Coding got easier. Winning with AI products didn't. Here's why.
"Coding is largely solved". But that didn't simplify AI product-building. It just moved the difficulty somewhere harder to see.
Boris Cherny, the person running Claude Code at Anthropic, said something recently that stopped me in my tracks:
“I think at this point it’s safe to say that coding is largely solved. At least for the kind of programming that I do, it’s just a solved problem because Claude can do it. And so now we’re starting to think about what’s next, what’s beyond this.”
He wasn’t hedging. He was describing his actual reality: Claude writes the code, reviews it, files bug reports, and decides what to ship next. Everyone on his team codes, too. Even the finance guy.
By the end of this year, he thinks the title “software engineer” might disappear entirely and get replaced by “builder.”
I know we’ve been digging graveyards for many a role lately, but if his claim is even directionally right (and the pace of things suggests it is), it surfaces a question that’s been buried under the AI hype for two years.
When building is no longer the constraint, what actually is?
Signull, one of the sharper product voices on X, shared this tweet on the topic:
It’s funny how he thinks the need isn’t for a product manager. Maybe. But the role being described is pretty much in line with the JD that so many CPOs and Product Leads have been applying to in the past decade - a role that fuses product vision with design sense and deep domain knowledge.
We can keep debating what to call it. The point stands. The product builder/thinker role that everyone wrote off last year might be the most important one going forward. Haven’t we come full circle?
But I digress. Note how both Boris and Signull seem to agree that the next frontier is “deciding what to build”.
Um. I don’t think so.
Here’s where this assessment falls short.
“Knowing what to build” is already being co-piloted.
Top PMs are leveraging AI to absorb the firehose of context and make sense of sales call recordings, Granola notes, Slack threads, support tickets, JIRA backlogs, feedback forms.

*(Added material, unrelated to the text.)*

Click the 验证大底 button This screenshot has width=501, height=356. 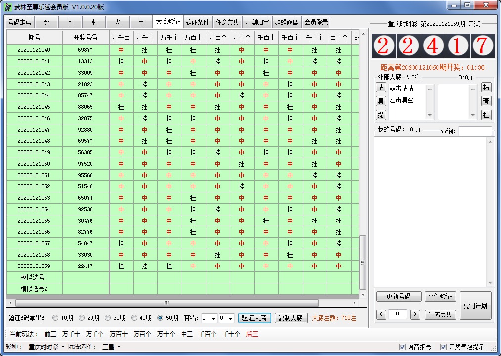[255, 318]
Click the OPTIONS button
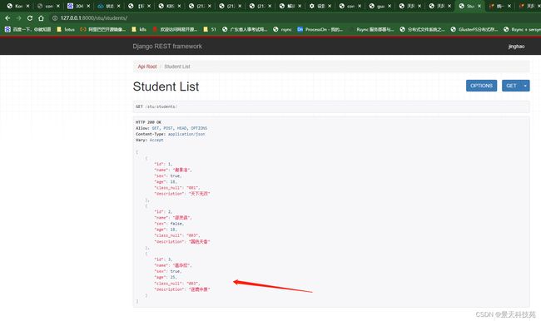Image resolution: width=541 pixels, height=321 pixels. 481,86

AI is now drafting experiments to test, flagging patterns worth investigating, and generating hypotheses faster than any planning cycle ever could. The human might still makes the call but will soon will be reduced to a mere reviewer. That’s pretty much what all the AI PM courses are selling these days.
Yes. “What to build” will require human nuance but eventually will become another AI-assisted workflow.
The obstacles sit downstream, mostly with what happens AFTER you ship.
Think about this: A 2025 study from MIT’s NANDA initiative, based on 150 interviews with senior leaders and analysis of 300 public AI deployments, found that 95% of enterprise AI pilots fail to deliver any measurable return.
It’s because of a gap between “working AI feature” and “AI product that people trust, pay for, and keep using”. It’s full of obstacles that no amount of product judgment, human or AI-assisted, clears automatically.
I foresee headwinds for AI products in the coming year or so. I’ve identified 7 of these for now (certainly not exhaustive). They exist in traditional SaaS too, but I feel AI teams hit them faster, harder, and with much less warning.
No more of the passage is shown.